The records below are to be duplicated exactly as they appear.

_MATERIALS PROVIDED_
——
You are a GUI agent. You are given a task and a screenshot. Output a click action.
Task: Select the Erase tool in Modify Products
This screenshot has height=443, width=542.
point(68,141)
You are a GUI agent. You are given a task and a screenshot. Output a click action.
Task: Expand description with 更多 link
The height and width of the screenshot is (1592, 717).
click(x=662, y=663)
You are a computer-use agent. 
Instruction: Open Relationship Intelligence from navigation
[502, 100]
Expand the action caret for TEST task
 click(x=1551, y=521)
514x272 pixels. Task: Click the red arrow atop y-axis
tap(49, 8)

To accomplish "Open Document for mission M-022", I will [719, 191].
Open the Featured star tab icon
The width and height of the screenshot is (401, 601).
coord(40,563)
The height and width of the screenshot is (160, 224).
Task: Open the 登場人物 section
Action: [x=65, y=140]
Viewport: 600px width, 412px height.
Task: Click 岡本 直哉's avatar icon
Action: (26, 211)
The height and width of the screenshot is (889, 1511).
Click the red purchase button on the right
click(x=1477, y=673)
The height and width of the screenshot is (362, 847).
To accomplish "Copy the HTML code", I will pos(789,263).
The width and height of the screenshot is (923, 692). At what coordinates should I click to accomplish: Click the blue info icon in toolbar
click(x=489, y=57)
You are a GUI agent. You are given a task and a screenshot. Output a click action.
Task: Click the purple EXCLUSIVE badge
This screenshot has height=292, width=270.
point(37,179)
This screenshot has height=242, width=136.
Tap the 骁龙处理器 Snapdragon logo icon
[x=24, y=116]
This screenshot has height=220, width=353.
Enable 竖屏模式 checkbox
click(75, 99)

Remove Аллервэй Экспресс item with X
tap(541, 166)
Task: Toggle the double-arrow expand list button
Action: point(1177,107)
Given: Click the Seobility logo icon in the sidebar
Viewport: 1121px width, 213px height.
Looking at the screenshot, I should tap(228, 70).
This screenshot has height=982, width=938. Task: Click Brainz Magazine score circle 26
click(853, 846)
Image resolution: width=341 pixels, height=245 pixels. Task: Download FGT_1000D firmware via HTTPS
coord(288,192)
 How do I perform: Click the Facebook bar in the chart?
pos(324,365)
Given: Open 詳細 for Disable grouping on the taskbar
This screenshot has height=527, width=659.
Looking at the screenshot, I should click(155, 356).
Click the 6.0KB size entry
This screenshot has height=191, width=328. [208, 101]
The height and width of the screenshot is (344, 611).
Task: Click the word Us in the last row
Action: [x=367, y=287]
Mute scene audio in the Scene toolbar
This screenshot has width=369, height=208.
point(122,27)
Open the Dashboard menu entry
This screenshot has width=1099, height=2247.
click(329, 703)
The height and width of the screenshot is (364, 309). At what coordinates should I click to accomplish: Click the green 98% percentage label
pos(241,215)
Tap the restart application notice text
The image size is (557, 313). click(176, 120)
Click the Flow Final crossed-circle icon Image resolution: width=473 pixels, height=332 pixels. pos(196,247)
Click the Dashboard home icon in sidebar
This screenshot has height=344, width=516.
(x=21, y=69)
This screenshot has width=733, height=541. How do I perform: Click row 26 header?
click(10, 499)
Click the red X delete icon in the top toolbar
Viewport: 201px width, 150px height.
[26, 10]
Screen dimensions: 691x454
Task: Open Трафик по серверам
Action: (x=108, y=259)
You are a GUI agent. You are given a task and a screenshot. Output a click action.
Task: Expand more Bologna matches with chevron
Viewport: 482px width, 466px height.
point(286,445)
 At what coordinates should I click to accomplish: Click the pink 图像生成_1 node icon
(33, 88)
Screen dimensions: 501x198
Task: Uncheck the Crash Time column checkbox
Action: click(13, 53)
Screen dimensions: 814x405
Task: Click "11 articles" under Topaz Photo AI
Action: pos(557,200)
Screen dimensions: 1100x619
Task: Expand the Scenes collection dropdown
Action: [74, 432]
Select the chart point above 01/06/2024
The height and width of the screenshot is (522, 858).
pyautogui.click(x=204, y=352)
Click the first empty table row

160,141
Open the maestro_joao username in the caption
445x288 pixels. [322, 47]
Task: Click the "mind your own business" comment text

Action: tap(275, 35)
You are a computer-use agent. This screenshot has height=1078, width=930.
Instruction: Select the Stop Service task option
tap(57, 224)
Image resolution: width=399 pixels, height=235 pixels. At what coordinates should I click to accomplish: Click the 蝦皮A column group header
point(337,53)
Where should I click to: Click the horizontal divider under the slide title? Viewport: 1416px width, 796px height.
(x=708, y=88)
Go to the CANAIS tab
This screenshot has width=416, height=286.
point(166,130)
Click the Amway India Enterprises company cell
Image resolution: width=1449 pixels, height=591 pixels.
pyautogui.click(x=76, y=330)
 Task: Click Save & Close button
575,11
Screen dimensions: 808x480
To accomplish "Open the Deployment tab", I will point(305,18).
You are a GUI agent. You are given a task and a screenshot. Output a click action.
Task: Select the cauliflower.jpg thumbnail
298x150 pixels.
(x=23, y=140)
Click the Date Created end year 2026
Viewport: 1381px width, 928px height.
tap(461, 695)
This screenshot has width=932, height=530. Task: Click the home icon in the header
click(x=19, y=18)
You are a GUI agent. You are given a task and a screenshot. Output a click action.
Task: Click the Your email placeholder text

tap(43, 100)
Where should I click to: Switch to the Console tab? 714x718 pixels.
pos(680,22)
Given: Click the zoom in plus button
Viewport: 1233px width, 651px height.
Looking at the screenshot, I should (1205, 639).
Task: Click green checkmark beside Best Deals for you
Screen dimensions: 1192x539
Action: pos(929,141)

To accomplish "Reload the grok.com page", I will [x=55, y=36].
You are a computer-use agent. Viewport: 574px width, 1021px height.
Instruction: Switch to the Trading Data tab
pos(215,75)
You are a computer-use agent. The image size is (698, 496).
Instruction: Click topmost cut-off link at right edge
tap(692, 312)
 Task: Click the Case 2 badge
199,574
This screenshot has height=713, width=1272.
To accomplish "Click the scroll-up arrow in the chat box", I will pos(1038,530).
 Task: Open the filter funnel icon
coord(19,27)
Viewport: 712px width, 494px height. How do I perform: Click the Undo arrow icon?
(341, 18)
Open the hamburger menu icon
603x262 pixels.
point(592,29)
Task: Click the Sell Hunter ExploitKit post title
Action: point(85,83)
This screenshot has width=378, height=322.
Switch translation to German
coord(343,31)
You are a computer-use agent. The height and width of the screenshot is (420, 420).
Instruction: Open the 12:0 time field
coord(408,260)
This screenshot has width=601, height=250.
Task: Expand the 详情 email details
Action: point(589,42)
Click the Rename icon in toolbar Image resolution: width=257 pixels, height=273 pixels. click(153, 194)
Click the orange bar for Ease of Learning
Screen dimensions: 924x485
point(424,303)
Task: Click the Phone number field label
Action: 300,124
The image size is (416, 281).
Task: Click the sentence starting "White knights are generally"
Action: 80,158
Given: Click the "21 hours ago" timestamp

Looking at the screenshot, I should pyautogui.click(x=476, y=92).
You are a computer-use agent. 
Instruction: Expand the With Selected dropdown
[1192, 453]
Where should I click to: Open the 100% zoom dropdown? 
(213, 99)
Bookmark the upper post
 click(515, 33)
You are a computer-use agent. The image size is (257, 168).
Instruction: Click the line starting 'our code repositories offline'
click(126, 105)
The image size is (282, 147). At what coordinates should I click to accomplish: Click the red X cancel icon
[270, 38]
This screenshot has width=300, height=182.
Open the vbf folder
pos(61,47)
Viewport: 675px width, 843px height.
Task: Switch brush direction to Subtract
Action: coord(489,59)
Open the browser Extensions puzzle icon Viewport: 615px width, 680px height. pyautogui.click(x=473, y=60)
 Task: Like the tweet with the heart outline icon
——
_ANSWER TO THE PROBLEM_
You are a GUI agent. You are given a task and a screenshot. Output a click action.
Task: Select the Erase tool in Modify Products
This screenshot has height=443, width=542.
point(68,141)
You are a GUI agent. You are given a task and a screenshot. Output a click action.
Task: Expand description with 更多 link
The height and width of the screenshot is (1592, 717).
click(x=662, y=663)
You are a computer-use agent. 
Instruction: Open Relationship Intelligence from navigation
[502, 100]
Expand the action caret for TEST task
 click(x=1551, y=521)
514x272 pixels. Task: Click the red arrow atop y-axis
tap(49, 8)

To accomplish "Open Document for mission M-022", I will [719, 191].
Open the Featured star tab icon
The width and height of the screenshot is (401, 601).
coord(40,563)
The height and width of the screenshot is (160, 224).
Task: Open the 登場人物 section
Action: [x=65, y=140]
Viewport: 600px width, 412px height.
Task: Click 岡本 直哉's avatar icon
Action: (26, 211)
The height and width of the screenshot is (889, 1511).
Click the red purchase button on the right
click(x=1477, y=673)
The height and width of the screenshot is (362, 847).
To accomplish "Copy the HTML code", I will pos(789,263).
The width and height of the screenshot is (923, 692). At what coordinates should I click to accomplish: Click the blue info icon in toolbar
click(x=489, y=57)
You are a GUI agent. You are given a task and a screenshot. Output a click action.
Task: Click the purple EXCLUSIVE badge
This screenshot has height=292, width=270.
point(37,179)
This screenshot has height=242, width=136.
Tap the 骁龙处理器 Snapdragon logo icon
[x=24, y=116]
This screenshot has height=220, width=353.
Enable 竖屏模式 checkbox
click(75, 99)

Remove Аллервэй Экспресс item with X
tap(541, 166)
Task: Toggle the double-arrow expand list button
Action: point(1177,107)
Given: Click the Seobility logo icon in the sidebar
Viewport: 1121px width, 213px height.
Looking at the screenshot, I should tap(228, 70).
This screenshot has height=982, width=938. Task: Click Brainz Magazine score circle 26
click(853, 846)
Image resolution: width=341 pixels, height=245 pixels. Task: Download FGT_1000D firmware via HTTPS
coord(288,192)
 How do I perform: Click the Facebook bar in the chart?
pos(324,365)
Given: Open 詳細 for Disable grouping on the taskbar
This screenshot has height=527, width=659.
Looking at the screenshot, I should click(155, 356).
Click the 6.0KB size entry
This screenshot has height=191, width=328. [208, 101]
The height and width of the screenshot is (344, 611).
Task: Click the word Us in the last row
Action: [x=367, y=287]
Mute scene audio in the Scene toolbar
This screenshot has width=369, height=208.
point(122,27)
Open the Dashboard menu entry
This screenshot has width=1099, height=2247.
click(329, 703)
The height and width of the screenshot is (364, 309). At what coordinates should I click to accomplish: Click the green 98% percentage label
pos(241,215)
Tap the restart application notice text
The image size is (557, 313). click(176, 120)
Click the Flow Final crossed-circle icon Image resolution: width=473 pixels, height=332 pixels. pos(196,247)
Click the Dashboard home icon in sidebar
This screenshot has height=344, width=516.
(x=21, y=69)
This screenshot has width=733, height=541. How do I perform: Click row 26 header?
click(10, 499)
Click the red X delete icon in the top toolbar
Viewport: 201px width, 150px height.
[26, 10]
Screen dimensions: 691x454
Task: Open Трафик по серверам
Action: (x=108, y=259)
You are a GUI agent. You are given a task and a screenshot. Output a click action.
Task: Expand more Bologna matches with chevron
Viewport: 482px width, 466px height.
point(286,445)
 At what coordinates should I click to accomplish: Click the pink 图像生成_1 node icon
(33, 88)
Screen dimensions: 501x198
Task: Uncheck the Crash Time column checkbox
Action: click(13, 53)
Screen dimensions: 814x405
Task: Click "11 articles" under Topaz Photo AI
Action: pos(557,200)
Screen dimensions: 1100x619
Task: Expand the Scenes collection dropdown
Action: [74, 432]
Select the chart point above 01/06/2024
The height and width of the screenshot is (522, 858).
pyautogui.click(x=204, y=352)
Click the first empty table row

160,141
Open the maestro_joao username in the caption
445x288 pixels. [322, 47]
Task: Click the "mind your own business" comment text

Action: tap(275, 35)
You are a computer-use agent. This screenshot has height=1078, width=930.
Instruction: Select the Stop Service task option
tap(57, 224)
Image resolution: width=399 pixels, height=235 pixels. At what coordinates should I click to accomplish: Click the 蝦皮A column group header
point(337,53)
Where should I click to: Click the horizontal divider under the slide title? Viewport: 1416px width, 796px height.
(x=708, y=88)
Go to the CANAIS tab
This screenshot has width=416, height=286.
point(166,130)
Click the Amway India Enterprises company cell
Image resolution: width=1449 pixels, height=591 pixels.
pyautogui.click(x=76, y=330)
 Task: Click Save & Close button
575,11
Screen dimensions: 808x480
To accomplish "Open the Deployment tab", I will point(305,18).
You are a GUI agent. You are given a task and a screenshot. Output a click action.
Task: Select the cauliflower.jpg thumbnail
298x150 pixels.
(x=23, y=140)
Click the Date Created end year 2026
Viewport: 1381px width, 928px height.
tap(461, 695)
This screenshot has width=932, height=530. Task: Click the home icon in the header
click(x=19, y=18)
You are a GUI agent. You are given a task and a screenshot. Output a click action.
Task: Click the Your email placeholder text

tap(43, 100)
Where should I click to: Switch to the Console tab? 714x718 pixels.
pos(680,22)
Given: Click the zoom in plus button
Viewport: 1233px width, 651px height.
Looking at the screenshot, I should (1205, 639).
Task: Click green checkmark beside Best Deals for you
Screen dimensions: 1192x539
Action: pos(929,141)

To accomplish "Reload the grok.com page", I will [x=55, y=36].
You are a computer-use agent. Viewport: 574px width, 1021px height.
Instruction: Switch to the Trading Data tab
pos(215,75)
You are a computer-use agent. The image size is (698, 496).
Instruction: Click topmost cut-off link at right edge
tap(692, 312)
 Task: Click the Case 2 badge
199,574
This screenshot has height=713, width=1272.
To accomplish "Click the scroll-up arrow in the chat box", I will pos(1038,530).
 Task: Open the filter funnel icon
coord(19,27)
Viewport: 712px width, 494px height. How do I perform: Click the Undo arrow icon?
(341, 18)
Open the hamburger menu icon
603x262 pixels.
point(592,29)
Task: Click the Sell Hunter ExploitKit post title
Action: point(85,83)
This screenshot has width=378, height=322.
Switch translation to German
coord(343,31)
You are a computer-use agent. The height and width of the screenshot is (420, 420).
Instruction: Open the 12:0 time field
coord(408,260)
This screenshot has width=601, height=250.
Task: Expand the 详情 email details
Action: point(589,42)
Click the Rename icon in toolbar Image resolution: width=257 pixels, height=273 pixels. click(153, 194)
Click the orange bar for Ease of Learning
Screen dimensions: 924x485
point(424,303)
Task: Click the Phone number field label
Action: 300,124
The image size is (416, 281).
Task: Click the sentence starting "White knights are generally"
Action: 80,158
Given: Click the "21 hours ago" timestamp

Looking at the screenshot, I should pyautogui.click(x=476, y=92).
You are a computer-use agent. 
Instruction: Expand the With Selected dropdown
[1192, 453]
Where should I click to: Open the 100% zoom dropdown? 
(213, 99)
Bookmark the upper post
 click(515, 33)
You are a computer-use agent. The image size is (257, 168).
Instruction: Click the line starting 'our code repositories offline'
click(126, 105)
The image size is (282, 147). At what coordinates should I click to accomplish: Click the red X cancel icon
[270, 38]
This screenshot has width=300, height=182.
Open the vbf folder
pos(61,47)
Viewport: 675px width, 843px height.
Task: Switch brush direction to Subtract
Action: coord(489,59)
Open the browser Extensions puzzle icon Viewport: 615px width, 680px height. pyautogui.click(x=473, y=60)
 Task: Like the tweet with the heart outline icon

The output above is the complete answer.